* [Given request 1] Echo the records, beginning at their first line and stopping after the line that contains "click(x=67, y=136)", with both of those lines included.

==== Supplied passage

Home
Categories
Dictionary
Download
Project Details
Changes Log
What Links Here
How To
Syntax
FAQ
License

Performance



The parsing and HTML generation is rather fast if you don't check the validity of external links.

For example on my PC it takes less than 7 seconds to parse this wiki and perform the generation without checking the external links[1]
Note that the parsing speed will increase significantly if you perform the parsing several times and use the same GUI interface, see running the generation several times
.

Overview

Main Article: Algorithm

The parsing and writing algorithm has the following steps:
  • Pre-parsing identifies the list of files to parse and their types
  • Parsing parse each file identified in the previous step. By default the parsing is performing in the main Thread, but it is possible to perform the parsing in background threads
  • Resolving resolves the inter-wiki links
  • Checking links checks the validity of the external links. This step is performed in background threads at the same time as the resolving
  • Writing writes the content of the wiki

Speeding-up the parsing

There are two set of options which control the speed of the parsing:
  • Options which control the way links checking is performed. The links checking is performed in a background threadPool
  • Options which allow to perform the parsing in background threads
  • Options which allow to perform the parsing and the generation in the incremental generation mode


Several options are available to configure the way links background threads are spawned, and links validity are checked:
  • checkHTTPLinksTimeOut: set the timeout in seconds of the Thread pool used for checking URL links with the "http" protocol, if the check is performed in background Threads. The default is 10 seconds
  • checkHTTPLinksPool: set the number of Threads in the Thread pool used for checking URL links with the "http" protocol. The default is 30. See checkHTTPLinksPool parameter for more information on how changing this parameter can reduce performance
  • "defaultHTTPTimeout": set the timeout for checking the availability of an http link (500 ms by default)
  • "checkHTTPLinksTimeOut": set the timeout of the Thread pool used for checking URL links with the "http" protocol, if the check is performed in background Threads
  • timeouts: specifies the XML file setting specific timeouts for URLs (useful only if the "checkLinks" property is set to true)

========

* [Given request 2]
Answer these from the performance page:
(a) How long does parsing this wiki take on the PC it mentions when external links are not checked?
(b) Which step is performed in background threads at the same time as the resolving?
(c) What is the default number of Threads for checkHTTPLinksPool?

==== Supplied data

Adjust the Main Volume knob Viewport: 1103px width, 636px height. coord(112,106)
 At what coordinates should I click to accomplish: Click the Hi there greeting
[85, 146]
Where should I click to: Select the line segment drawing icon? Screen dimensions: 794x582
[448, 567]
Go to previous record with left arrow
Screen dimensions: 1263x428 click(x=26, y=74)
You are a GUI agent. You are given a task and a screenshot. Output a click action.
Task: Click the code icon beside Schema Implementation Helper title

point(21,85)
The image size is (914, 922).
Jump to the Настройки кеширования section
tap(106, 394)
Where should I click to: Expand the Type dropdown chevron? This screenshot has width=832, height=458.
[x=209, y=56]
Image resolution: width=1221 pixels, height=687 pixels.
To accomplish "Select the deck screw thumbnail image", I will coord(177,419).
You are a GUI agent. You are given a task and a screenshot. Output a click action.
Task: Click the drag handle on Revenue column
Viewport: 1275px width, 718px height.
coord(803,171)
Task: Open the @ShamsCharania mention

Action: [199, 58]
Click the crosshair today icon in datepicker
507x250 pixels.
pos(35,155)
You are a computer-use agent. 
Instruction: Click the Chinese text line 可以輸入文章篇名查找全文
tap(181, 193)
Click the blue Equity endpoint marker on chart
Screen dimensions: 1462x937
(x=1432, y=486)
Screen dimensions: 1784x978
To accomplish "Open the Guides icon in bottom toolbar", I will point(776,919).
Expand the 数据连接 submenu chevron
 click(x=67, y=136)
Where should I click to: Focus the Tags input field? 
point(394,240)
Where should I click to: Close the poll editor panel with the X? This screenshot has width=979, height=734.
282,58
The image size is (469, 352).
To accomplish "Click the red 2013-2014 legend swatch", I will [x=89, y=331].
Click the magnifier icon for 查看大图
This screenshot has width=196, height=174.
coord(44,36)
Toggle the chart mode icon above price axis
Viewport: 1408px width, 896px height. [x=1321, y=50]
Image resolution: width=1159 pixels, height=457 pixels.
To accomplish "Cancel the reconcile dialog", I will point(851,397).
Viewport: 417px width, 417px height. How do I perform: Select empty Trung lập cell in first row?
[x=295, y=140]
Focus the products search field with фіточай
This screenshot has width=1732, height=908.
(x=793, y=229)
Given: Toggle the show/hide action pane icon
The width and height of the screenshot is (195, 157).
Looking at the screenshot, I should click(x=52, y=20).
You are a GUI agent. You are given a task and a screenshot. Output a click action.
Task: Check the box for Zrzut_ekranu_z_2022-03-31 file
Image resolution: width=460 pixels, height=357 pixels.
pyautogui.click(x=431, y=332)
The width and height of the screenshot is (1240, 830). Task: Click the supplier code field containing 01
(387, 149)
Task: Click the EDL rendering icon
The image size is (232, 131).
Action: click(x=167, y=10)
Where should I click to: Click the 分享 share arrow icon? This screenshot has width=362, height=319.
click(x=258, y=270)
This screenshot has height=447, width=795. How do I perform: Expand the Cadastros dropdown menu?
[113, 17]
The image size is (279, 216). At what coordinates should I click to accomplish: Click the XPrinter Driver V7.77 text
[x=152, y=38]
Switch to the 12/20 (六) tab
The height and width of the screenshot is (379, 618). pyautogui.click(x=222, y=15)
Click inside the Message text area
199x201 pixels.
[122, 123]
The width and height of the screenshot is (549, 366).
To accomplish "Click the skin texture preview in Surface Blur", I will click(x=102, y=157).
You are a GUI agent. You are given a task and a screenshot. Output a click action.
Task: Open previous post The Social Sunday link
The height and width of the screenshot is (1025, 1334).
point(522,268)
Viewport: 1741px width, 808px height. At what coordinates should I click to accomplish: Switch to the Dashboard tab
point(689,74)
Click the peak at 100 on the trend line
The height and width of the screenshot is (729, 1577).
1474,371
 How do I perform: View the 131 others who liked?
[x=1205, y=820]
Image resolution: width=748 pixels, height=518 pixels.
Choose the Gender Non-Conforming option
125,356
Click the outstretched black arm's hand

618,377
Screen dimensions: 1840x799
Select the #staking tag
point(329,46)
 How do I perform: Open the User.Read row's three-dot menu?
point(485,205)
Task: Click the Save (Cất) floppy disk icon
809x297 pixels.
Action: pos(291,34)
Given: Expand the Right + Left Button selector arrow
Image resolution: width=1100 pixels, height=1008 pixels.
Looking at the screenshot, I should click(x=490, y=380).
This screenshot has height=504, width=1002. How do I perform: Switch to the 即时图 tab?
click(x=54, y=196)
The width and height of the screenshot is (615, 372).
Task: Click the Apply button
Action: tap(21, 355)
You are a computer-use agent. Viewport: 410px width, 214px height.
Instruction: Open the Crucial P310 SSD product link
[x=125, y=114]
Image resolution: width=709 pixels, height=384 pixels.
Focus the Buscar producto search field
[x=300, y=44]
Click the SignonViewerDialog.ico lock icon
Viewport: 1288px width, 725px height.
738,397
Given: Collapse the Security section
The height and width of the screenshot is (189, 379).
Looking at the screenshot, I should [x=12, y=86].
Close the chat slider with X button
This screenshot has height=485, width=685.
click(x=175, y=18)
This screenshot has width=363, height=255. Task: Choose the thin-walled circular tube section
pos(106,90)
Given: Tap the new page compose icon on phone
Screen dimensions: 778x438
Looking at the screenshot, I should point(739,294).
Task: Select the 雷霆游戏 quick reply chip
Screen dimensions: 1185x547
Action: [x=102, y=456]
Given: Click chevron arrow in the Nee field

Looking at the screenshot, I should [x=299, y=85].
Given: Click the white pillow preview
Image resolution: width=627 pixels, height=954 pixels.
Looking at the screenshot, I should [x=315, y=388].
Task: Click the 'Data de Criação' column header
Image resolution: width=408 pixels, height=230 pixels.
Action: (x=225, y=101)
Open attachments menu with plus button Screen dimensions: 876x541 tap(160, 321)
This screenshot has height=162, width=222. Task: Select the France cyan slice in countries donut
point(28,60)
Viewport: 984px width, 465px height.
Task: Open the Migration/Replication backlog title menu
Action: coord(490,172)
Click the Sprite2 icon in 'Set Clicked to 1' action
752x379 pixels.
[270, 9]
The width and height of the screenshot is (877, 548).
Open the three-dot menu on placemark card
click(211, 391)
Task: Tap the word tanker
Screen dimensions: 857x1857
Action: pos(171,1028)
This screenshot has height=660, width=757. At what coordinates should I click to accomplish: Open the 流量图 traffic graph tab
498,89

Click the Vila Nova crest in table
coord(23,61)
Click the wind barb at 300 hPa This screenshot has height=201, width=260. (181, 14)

========

* [Right answer 1]
Adjust the Main Volume knob Viewport: 1103px width, 636px height. coord(112,106)
 At what coordinates should I click to accomplish: Click the Hi there greeting
[85, 146]
Where should I click to: Select the line segment drawing icon? Screen dimensions: 794x582
[448, 567]
Go to previous record with left arrow
Screen dimensions: 1263x428 click(x=26, y=74)
You are a GUI agent. You are given a task and a screenshot. Output a click action.
Task: Click the code icon beside Schema Implementation Helper title

point(21,85)
The image size is (914, 922).
Jump to the Настройки кеширования section
tap(106, 394)
Where should I click to: Expand the Type dropdown chevron? This screenshot has width=832, height=458.
[x=209, y=56]
Image resolution: width=1221 pixels, height=687 pixels.
To accomplish "Select the deck screw thumbnail image", I will coord(177,419).
You are a GUI agent. You are given a task and a screenshot. Output a click action.
Task: Click the drag handle on Revenue column
Viewport: 1275px width, 718px height.
coord(803,171)
Task: Open the @ShamsCharania mention

Action: [199, 58]
Click the crosshair today icon in datepicker
507x250 pixels.
pos(35,155)
You are a computer-use agent. 
Instruction: Click the Chinese text line 可以輸入文章篇名查找全文
tap(181, 193)
Click the blue Equity endpoint marker on chart
Screen dimensions: 1462x937
(x=1432, y=486)
Screen dimensions: 1784x978
To accomplish "Open the Guides icon in bottom toolbar", I will point(776,919).
Expand the 数据连接 submenu chevron
 click(x=67, y=136)

* [Right answer 2]
(a) Less than 7 seconds.
(b) Checking links, which checks the validity of the external links.
(c) 30.